Rares sont les matchs qui n'entraînent pas de commentaires scandalisés ou de polémiques. Mais s'il est un scandale dans le football, il ne réside pas dans le jeu, mais d'abord dans l'énorme masse d'argent qu'il brasse, et qui rend anecdotique - pour ne pas dire pathétique - l'éventuelle passion qui animerait les spectateurs et les commentateurs sportifs. Ce n'est pas sur le terrain, pendant le match, qu'il faut des arbitres, des juges, des caméras, des observateurs attentifs aux actions, mais sous le terrain.
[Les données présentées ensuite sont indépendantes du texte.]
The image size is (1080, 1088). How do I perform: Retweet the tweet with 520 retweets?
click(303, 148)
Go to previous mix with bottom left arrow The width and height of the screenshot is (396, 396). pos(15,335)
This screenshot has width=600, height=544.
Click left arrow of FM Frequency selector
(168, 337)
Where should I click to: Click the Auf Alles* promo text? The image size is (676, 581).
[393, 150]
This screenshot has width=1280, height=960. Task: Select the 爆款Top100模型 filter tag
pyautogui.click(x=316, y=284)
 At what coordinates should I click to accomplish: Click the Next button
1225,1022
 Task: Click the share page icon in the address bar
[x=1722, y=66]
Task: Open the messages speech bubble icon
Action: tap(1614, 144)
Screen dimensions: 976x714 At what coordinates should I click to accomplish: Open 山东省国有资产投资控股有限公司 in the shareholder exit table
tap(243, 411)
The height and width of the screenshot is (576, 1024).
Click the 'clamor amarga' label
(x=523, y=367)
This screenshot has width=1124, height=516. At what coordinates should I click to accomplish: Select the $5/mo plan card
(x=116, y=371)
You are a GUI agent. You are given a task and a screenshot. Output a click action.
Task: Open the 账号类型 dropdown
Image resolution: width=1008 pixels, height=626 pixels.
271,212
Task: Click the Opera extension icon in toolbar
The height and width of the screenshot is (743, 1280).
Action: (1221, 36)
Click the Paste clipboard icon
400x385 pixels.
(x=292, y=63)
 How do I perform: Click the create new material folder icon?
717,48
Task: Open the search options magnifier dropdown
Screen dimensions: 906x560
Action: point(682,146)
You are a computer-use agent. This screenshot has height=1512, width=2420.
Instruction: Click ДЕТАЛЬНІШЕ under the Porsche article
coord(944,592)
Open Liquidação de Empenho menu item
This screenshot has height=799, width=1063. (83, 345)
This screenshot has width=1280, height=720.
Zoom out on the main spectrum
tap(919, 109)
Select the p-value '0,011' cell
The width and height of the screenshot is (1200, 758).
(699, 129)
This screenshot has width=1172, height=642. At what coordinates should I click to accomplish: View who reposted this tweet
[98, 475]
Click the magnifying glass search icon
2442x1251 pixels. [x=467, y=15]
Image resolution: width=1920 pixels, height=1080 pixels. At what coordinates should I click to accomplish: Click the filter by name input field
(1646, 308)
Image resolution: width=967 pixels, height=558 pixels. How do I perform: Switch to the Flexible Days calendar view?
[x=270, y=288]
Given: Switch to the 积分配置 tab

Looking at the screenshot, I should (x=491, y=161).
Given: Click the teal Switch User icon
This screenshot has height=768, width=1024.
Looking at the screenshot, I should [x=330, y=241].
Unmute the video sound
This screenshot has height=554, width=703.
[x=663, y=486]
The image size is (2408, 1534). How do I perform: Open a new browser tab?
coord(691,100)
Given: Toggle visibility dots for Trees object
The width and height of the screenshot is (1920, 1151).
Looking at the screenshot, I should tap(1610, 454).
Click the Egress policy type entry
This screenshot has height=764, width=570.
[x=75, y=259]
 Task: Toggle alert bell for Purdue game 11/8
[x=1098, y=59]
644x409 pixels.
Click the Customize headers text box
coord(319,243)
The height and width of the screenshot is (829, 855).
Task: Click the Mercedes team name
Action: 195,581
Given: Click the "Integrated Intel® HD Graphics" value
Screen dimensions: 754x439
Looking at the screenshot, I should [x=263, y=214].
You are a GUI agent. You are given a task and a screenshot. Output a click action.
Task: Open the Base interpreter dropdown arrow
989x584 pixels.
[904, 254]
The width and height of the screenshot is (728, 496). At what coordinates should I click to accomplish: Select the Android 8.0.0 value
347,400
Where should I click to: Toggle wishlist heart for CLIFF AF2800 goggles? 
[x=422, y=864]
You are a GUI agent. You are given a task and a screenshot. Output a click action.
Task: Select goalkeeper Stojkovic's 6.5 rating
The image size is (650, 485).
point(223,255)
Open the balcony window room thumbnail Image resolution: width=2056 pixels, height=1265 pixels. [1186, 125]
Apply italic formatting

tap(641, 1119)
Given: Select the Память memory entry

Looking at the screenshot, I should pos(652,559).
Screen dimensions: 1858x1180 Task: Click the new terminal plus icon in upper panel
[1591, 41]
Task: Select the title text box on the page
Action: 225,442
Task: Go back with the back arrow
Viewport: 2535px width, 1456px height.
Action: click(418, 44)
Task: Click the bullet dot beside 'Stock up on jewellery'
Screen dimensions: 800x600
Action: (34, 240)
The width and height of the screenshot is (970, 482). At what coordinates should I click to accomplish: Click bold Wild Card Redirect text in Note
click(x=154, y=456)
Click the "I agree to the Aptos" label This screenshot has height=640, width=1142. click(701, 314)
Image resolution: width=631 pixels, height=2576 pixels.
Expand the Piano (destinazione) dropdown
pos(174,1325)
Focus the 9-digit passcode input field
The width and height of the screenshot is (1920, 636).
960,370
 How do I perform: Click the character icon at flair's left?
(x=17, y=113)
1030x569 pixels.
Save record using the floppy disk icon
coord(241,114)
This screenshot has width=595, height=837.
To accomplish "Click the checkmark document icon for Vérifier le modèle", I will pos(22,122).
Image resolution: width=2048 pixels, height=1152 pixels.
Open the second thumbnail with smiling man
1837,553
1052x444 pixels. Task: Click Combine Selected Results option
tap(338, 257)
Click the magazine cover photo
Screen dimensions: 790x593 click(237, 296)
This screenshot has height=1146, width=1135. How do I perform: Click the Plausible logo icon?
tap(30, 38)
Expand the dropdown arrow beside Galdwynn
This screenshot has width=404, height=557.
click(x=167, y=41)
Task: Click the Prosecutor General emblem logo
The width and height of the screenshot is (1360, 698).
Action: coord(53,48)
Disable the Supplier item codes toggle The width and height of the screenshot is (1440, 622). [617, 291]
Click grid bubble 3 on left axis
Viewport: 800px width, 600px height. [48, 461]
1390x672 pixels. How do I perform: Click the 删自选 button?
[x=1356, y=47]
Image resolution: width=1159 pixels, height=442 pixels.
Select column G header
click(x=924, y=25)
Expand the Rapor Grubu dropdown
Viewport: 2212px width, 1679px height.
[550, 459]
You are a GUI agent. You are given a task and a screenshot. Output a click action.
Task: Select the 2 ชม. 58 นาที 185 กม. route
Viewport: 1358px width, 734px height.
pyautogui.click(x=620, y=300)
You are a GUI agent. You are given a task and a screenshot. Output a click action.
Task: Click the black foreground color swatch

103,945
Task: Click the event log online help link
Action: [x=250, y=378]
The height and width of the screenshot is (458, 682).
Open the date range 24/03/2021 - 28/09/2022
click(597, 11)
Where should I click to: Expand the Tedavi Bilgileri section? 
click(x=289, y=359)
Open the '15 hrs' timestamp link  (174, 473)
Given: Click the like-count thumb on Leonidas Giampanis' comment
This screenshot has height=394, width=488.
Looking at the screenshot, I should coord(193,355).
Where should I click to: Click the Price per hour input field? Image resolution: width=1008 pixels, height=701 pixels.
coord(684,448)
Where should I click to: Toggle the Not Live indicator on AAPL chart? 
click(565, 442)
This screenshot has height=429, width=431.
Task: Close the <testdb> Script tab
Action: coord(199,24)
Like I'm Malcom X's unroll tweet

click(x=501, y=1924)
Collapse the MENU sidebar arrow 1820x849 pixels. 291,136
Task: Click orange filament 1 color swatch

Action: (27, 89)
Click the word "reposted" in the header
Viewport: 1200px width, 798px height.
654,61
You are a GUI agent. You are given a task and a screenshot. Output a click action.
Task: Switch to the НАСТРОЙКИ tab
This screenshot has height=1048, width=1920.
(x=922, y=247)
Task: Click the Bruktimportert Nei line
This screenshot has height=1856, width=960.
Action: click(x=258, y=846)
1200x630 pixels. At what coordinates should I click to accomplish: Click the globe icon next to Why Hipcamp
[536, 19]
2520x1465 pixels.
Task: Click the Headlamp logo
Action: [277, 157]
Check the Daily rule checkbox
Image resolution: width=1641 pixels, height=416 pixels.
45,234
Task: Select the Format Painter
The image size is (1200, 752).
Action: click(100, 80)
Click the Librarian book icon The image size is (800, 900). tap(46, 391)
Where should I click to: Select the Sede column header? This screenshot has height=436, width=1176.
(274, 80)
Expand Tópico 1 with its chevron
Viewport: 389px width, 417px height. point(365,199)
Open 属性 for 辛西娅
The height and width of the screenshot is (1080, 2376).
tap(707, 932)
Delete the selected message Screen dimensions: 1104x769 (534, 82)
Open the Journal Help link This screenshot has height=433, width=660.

Pour contrôler le financement des clubs, les émoluments des dirigeants et des entraîneurs, le salaire des joueurs, les droits de retransmission, le faramineux « mercato » où la paire de jambons est indexée sur l'or, les circuits financiers par lesquels tous ces milliards d'euros et de dollars circulent en toute tranquillité, pour arroser on ne sait qui.

Le plus opaque des paradis fiscaux, il mesure 110 mètres sur 75, est planté de gazon, peuplé de 22 milliardaires en maillot et est jalousement gardé par des milliers de douaniers coiffés de bobs et armés de cornes de brume. Et c'est un paradis qui sue l'arrogance. Il n'y a que dans le sport professionnel où l'on ose baptiser une niche fiscale « droit à l'image».

Cette part du salaire que les clubs versent individuellement à chaque joueur pour pouvoir exploiter l'image collective de l'équipe et qui échappe à toute cotisation sociale - à l'exception de la CSG et de la CRDS - peut aller jusqu'à 30 % de la rémunération totale. Ce qui, quand on connaît le montant du salaire des stars en short, représente un sacré manque à gagner en matière de charges sociales. Le trou de la Sécu, il est aussi creusé, et pas qu'un peu, par les crampons de nos footballeurs.

Pourtant, on prête au football toutes les vertus. On continue à nous chanter qu'il est ce qu'on peut trouver de mieux pour conduire une société sur le chemin du progrès. On nous dit que le foot est bon pour l'éducation. Mais avec le salaire mensuel de Thierry Henry au FC Barcelone (625000 euros), on pourrait payer 300 profs. On nous dit que le foot combat le racisme et promeut l'intégration. Mais on entend plus de cris de singes dans les tribunes du PSG ou de la Lazio de Rome que dans un meeting du Front national, et chaque match donne lieu aux pires manifestations de chauvinisme. On nous dit que le foot est un vecteur de démocratie. Mais l'Argentine a gagné la Coupe du monde en 1978, et la junte a encore torturé et éliminé les opposants pendant cinq ans. Aujourd'hui, la Corée du Nord envoie son équipe concourir en Afrique du Sud. Qui peut imaginer, sans rire, que ça va contribuer à faire chuter Kim Jongil ? Comme les joueurs ont peu de chances d'arriver en finale et de remplir la noble mission qui leur a été confiée - ramener la coupe au « Cher leader» -, ça fera juste onze Nord-Coréens de plus dans un camp de travail. Qui fabriqueront des petits drapeaux en papier qu'agiteront les supporters des clubs de foot des grandes démocraties...

Alors tant pis, gâchons la fête. Espérons de toutes nos forces que Domenech est vraiment un gros nul, que nos joueurs feront honneur à leur réputation de branques, que la France dégagera de cette Coupe du monde de l'imbécillité dès le premier tour. Pour qu'on puisse enfin parler d'autre chose. Parce qu'une société qui n'a plus que le foot à proposer comme facteur d'espoir, comme modèle d'intégration et comme perspective d'ascenseur social est une société qui a un sérieux problème. Problème qu'il serait temps de régler, avant que ça finisse mal.